TEXT UNDER STUDY →
———

Mantamonas plastica

Scientific classification
- Domain: Eukaryota
- Clade: CRuMs
- Class: Glissodiscea
- Order: Mantamonadida
- Family: Mantamonadidae
- Genus: Mantamonas
- Species: M. plastica
- Binomial name: Mantamonas plastica Cavalier-Smith 2011
- Type strain: CCAP 1946/1

= Mantamonas plastica =

- Genus: Mantamonas
- Species: plastica
- Authority: Cavalier-Smith 2011

Species of marine protist

Mantamonas plastica is a species of marine heterotrophic biflagellates described in 2011. It is the type species of the Mantamonadida, a basal eukaryotic lineage within a clade known as CRuMs.

==Morphology==
Mantamonas plastica is a species of heterotrophic unicellular protists. Their cells are flattened, relatively plastic (hence the name plastica) and asymmetric. They have a thin anterior flagellum and a conspicuous posterior flagellum, on which they glide. The cells have a right hump, likely caused by the nucleus, and a blunt projection on the left side. They are typically 2 μm thick, 5 μm long and 5 μm wide, but vary in size and shape depending on their growth phase and the bacterial density in the medium. Being the type species of the genus, almost all of its morphological characteristics apply to the other species of Mantamonas.

==Ecology==
Mantamonas plastica was collected in 2011 from coastal sediment on Cumbria, England. They are bacterivorous: they feed on bacteria through pseudopodia.

———

DATA EXCERPT →

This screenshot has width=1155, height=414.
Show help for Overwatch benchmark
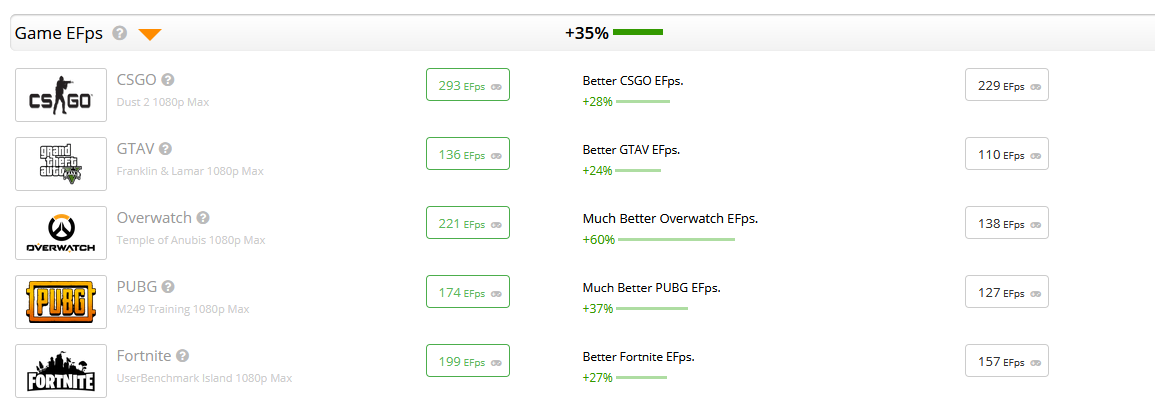pyautogui.click(x=202, y=218)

———

WORK ORDER 1 → Update the passage of the Mantamonas plastica text that begins at the words "Species of marine protist" and stops after "known as CRuMs.", changing "marine" to "saltwater", and give it again.
WORK ORDER 2 →
Answer these questions from the Mantamonas plastica text:
(a) What is the type strain?
(b) How long are the cells typically?
(c) From what material and location was the species collected?

ANSWER BOX 1 →
Species of saltwater protist

Mantamonas plastica is a species of saltwater heterotrophic biflagellates described in 2011. It is the type species of the Mantamonadida, a basal eukaryotic lineage within a clade known as CRuMs.

ANSWER BOX 2 →
(a) CCAP 1946/1
(b) 5 μm
(c) Coastal sediment on Cumbria, England